Sabster, I'm so sorry for your losses. It's devastating. I also went through 2 consecutive losses, and then was third time lucky...I now have a beautiful 10 month old daughter. With your PCOS, there are things that can be done to help you become pregnant, and hang on to the pregnancy. I believe Metformin is a medication that is commonly used for gals with PCOS, to help with conception and pregnancy, but I'm not exactly sure...someone else with more experience with that may have to weigh in.

Anyway, this is an awesome group of gals, who have been through A LOT. I'm happy to say I've hung around here for quite some time, at all stages of the game, and most everyone eventually went on to have a rainbow baby. It's very encouraging to see that it CAN happen, and it can happen for you also. Stay strong, and know that we're here for you.
 
Hey ladies, how's everything for everyone going? sorry I've been MIA--life has gotten crazy with a almost 2 yr old and a almost 1 yr old! baby fever has hit me hard! Am I really contemplating having #3 already?! But, im sure i'll probably need to go back to my OB/RE before talking about ttc even if we're just talking about it.


My sister is Pregnant! I think im more excited than she is! she's due July 14th, but I still think shes in shock---she got pregnant on the pill. She wasn't prepared or ready for a baby yet her bf(well fiancé) has a 1 1/2yr old little boy who they get 2x a month for a week total. Plus, they got engaged on Christmas eve--he had been planning on proposing since before they found out she was pregnant, planning a wedding, plus a baby..oh man.

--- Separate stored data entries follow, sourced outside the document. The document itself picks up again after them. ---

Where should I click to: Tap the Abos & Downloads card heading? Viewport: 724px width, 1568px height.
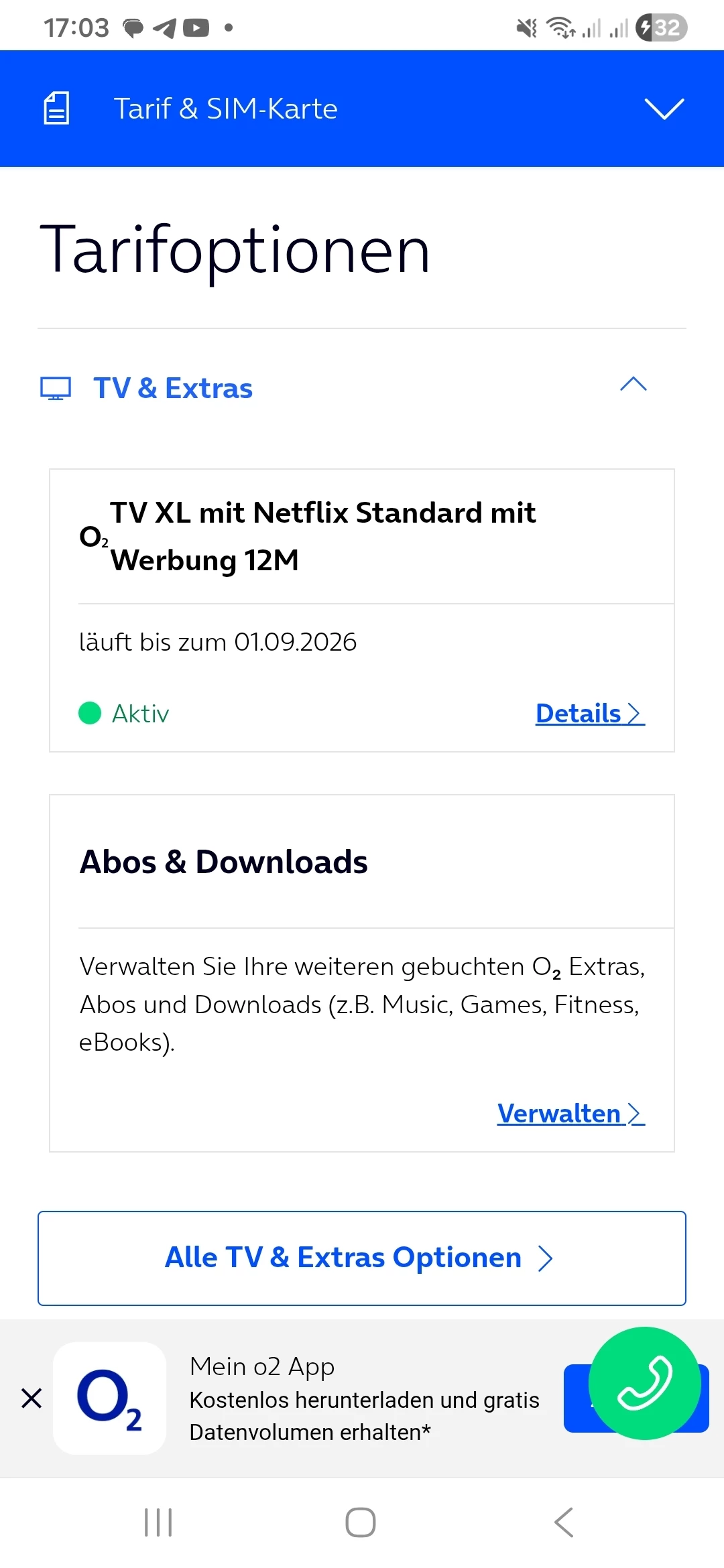click(224, 862)
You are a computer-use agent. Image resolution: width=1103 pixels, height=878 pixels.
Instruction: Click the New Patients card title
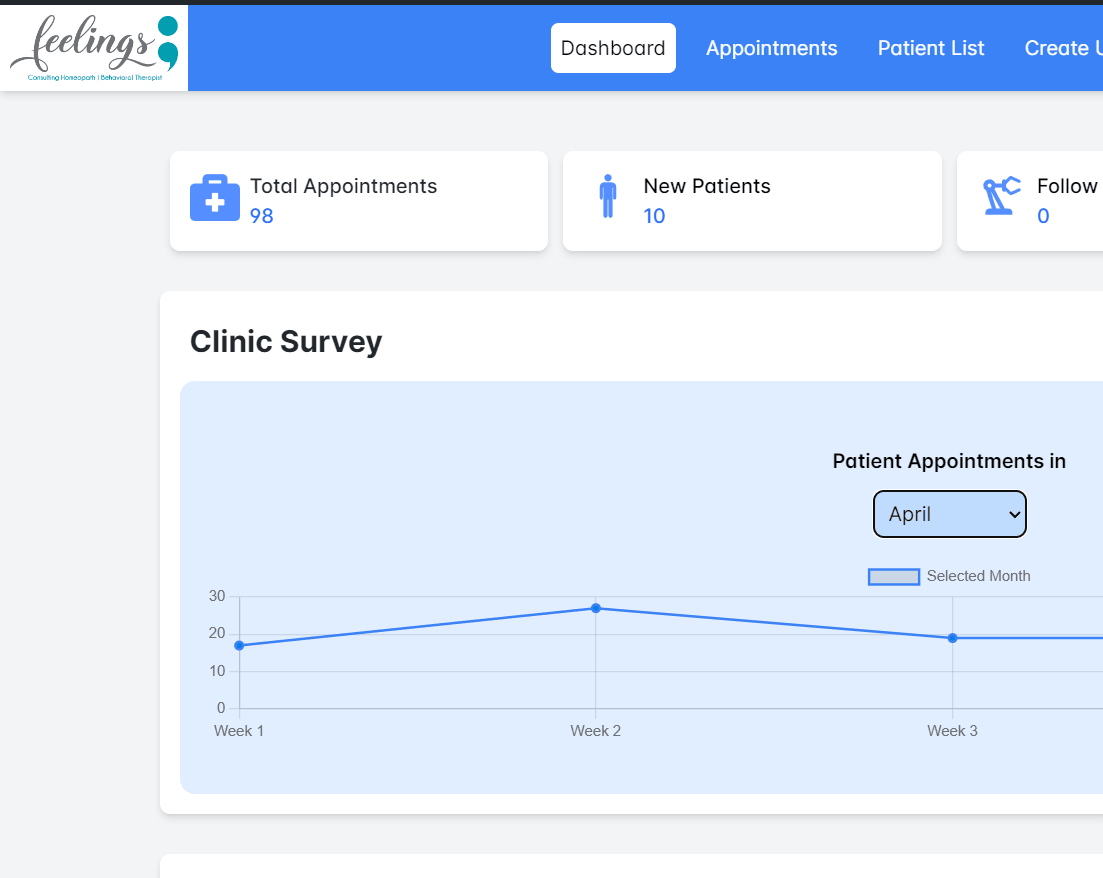pyautogui.click(x=707, y=186)
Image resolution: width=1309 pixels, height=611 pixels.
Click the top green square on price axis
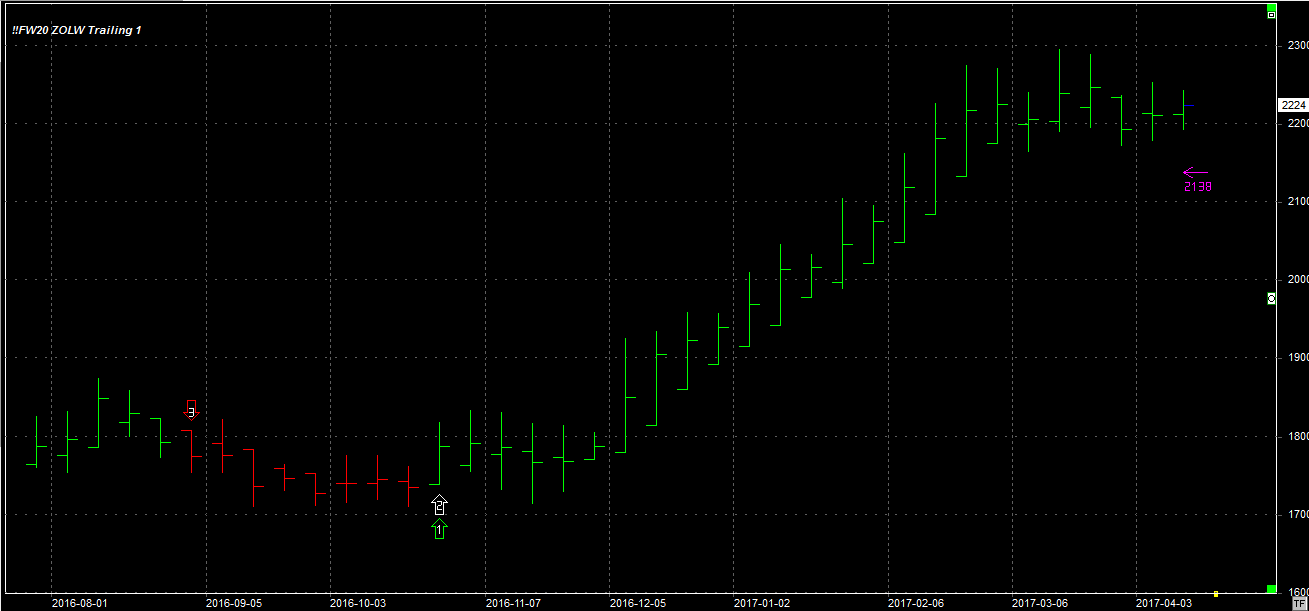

I've been slowly planning her baby shower for AB(after baby), and just barely thinking of the theme for her bridal shower! ah.
 
Hi, Sab. Wookie & Honey had great advice for you. I'm so sorry you're going through all of that.
 
Hi sabster. I was so sorry to read your story :hugs: it really is so hard to go through losses, especially when you feel those around you don't understand. But this thread is a great place to share as we DO know how you feel. And hopefully the positive stories here can give you hope.

Ayclobes - lovely to hear from you! Sounds like you're keeping busy, and planning to become even busier!!
 
Sab -- My DH and I went through 4 losses (early MC each around 4-6wks) and 1 MMC (baby stopped developing at 6+5d but I didn't find out until 8+4w). We finally got pregnant with our miracle 6 months after I had a d&c from the MMC. I was under the care of a RE and I ended up taking some follistim shots, weekly ultrasounds and bloodtests, and baby danced when the ultrasound said i'd be ovulating..and BAM! pregnant with our miracle. I had/have low progesterone, so I got that as soon as I was 1-2dpo to ensure the pregnancy stayed.


I was a wreck the whole pregnancy, I worried constantly. I was high risk, and I developed GD. Once I hit 34/36wks I was in 1-2x a week for NST's, baby hated the monitors so it was very hard to keep him on. But, I ended up having our lil man at 39w exactly. If we would have waited any longer, he would have been over 10lbs.